Former railway station in Victoria, Australia

Mansfield is a former railway station in Mansfield, Victoria, Australia. The former station building now serves tourists to the community as a visitor centre.

The station is of a traditional timber design, and features many original fixtures including pressed metal interior walls, original doors and timber panelling and a full length signal bay window. Original light fittings are also in place inside the station building.

Additional structures on site include a large goods shed, bearing a warning notice "DANGER - UNSTABLE STRUCTURE - DO NOT ENTER". A crane is also located in what was the goods yard on the Mansfield goods platform.

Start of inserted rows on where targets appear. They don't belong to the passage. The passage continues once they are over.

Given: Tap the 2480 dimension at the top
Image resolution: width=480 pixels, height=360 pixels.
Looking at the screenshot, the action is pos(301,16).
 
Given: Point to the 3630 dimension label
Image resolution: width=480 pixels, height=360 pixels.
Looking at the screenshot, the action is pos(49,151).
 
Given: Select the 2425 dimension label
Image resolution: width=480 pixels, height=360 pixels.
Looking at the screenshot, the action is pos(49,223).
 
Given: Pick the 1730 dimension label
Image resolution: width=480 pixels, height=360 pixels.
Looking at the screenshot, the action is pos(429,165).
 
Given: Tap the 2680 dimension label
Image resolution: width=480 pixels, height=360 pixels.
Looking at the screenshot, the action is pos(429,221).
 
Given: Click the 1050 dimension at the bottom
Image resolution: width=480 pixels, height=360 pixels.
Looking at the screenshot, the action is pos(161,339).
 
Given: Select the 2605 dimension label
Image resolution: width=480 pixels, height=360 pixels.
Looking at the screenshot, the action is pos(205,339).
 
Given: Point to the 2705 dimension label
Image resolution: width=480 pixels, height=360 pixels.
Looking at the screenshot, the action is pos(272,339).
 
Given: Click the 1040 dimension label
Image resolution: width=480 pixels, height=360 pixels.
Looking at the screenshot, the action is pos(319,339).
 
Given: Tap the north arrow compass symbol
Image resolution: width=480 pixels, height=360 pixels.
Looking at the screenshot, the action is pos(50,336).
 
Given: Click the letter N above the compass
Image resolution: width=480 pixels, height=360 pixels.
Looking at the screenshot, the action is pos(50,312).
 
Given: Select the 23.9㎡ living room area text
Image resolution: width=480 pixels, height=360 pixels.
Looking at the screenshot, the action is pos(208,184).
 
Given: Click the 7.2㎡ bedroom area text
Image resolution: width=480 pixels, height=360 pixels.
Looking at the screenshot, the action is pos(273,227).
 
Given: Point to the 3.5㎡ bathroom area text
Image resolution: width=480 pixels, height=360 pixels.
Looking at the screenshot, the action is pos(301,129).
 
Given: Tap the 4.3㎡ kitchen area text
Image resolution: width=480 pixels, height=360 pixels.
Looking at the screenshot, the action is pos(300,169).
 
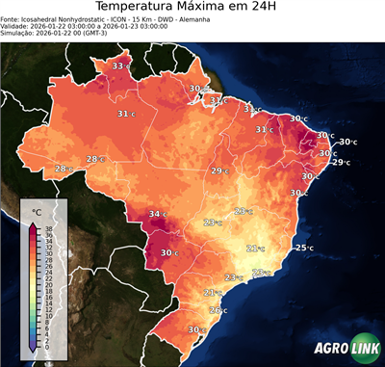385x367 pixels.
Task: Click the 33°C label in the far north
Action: (121, 66)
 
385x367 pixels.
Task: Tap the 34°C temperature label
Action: (157, 214)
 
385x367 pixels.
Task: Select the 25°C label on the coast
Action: (304, 248)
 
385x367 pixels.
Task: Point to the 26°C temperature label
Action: (219, 310)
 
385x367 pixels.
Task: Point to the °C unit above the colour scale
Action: (37, 211)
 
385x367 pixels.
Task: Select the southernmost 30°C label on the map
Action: (197, 330)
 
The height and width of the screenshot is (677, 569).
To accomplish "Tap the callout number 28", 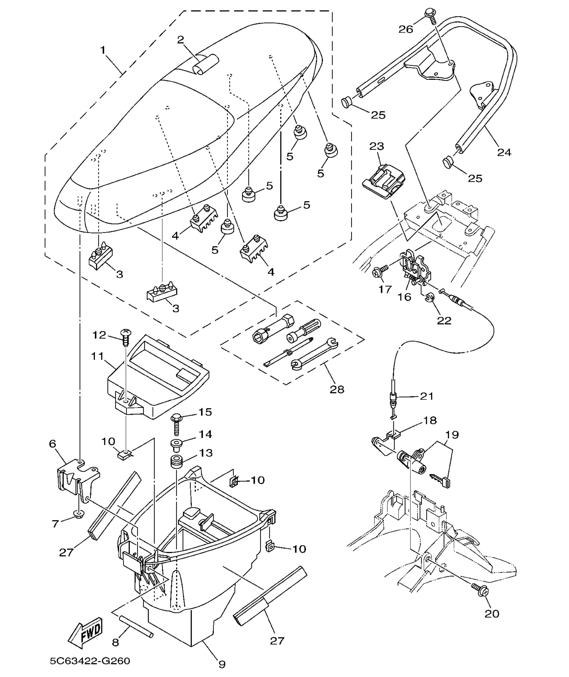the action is [x=337, y=389].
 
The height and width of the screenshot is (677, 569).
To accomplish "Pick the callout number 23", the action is [x=376, y=146].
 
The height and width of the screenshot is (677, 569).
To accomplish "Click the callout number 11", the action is [x=97, y=356].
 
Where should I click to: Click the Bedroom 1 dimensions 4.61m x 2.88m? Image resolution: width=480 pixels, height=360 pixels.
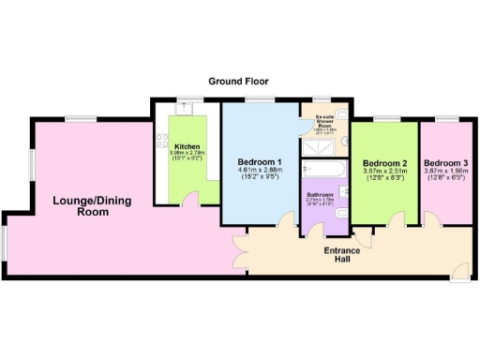[259, 172]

The station is the terminus of the former Tallarook - Yea - Mansfield Line. The Mansfield train service ran its last service in 1978, with a Walker Rail Motor on stretches of track that in parts had 15 mph speed restrictions due to lack of track maintenance by the state government owned Victorian Railways. Goods and freight services continued on the line until six months later, when they were also discontinued.

The rail was dismantled ten years later, and part of the former rail reserve has been used in road and highway re-alignments. The whole of the line from Tallarook to Mansfield has been developed into the Great Victorian Rail Trail, a crushed gravel walking, bicycle and equestrian path. There is no anticipated return of rail services to Mansfield.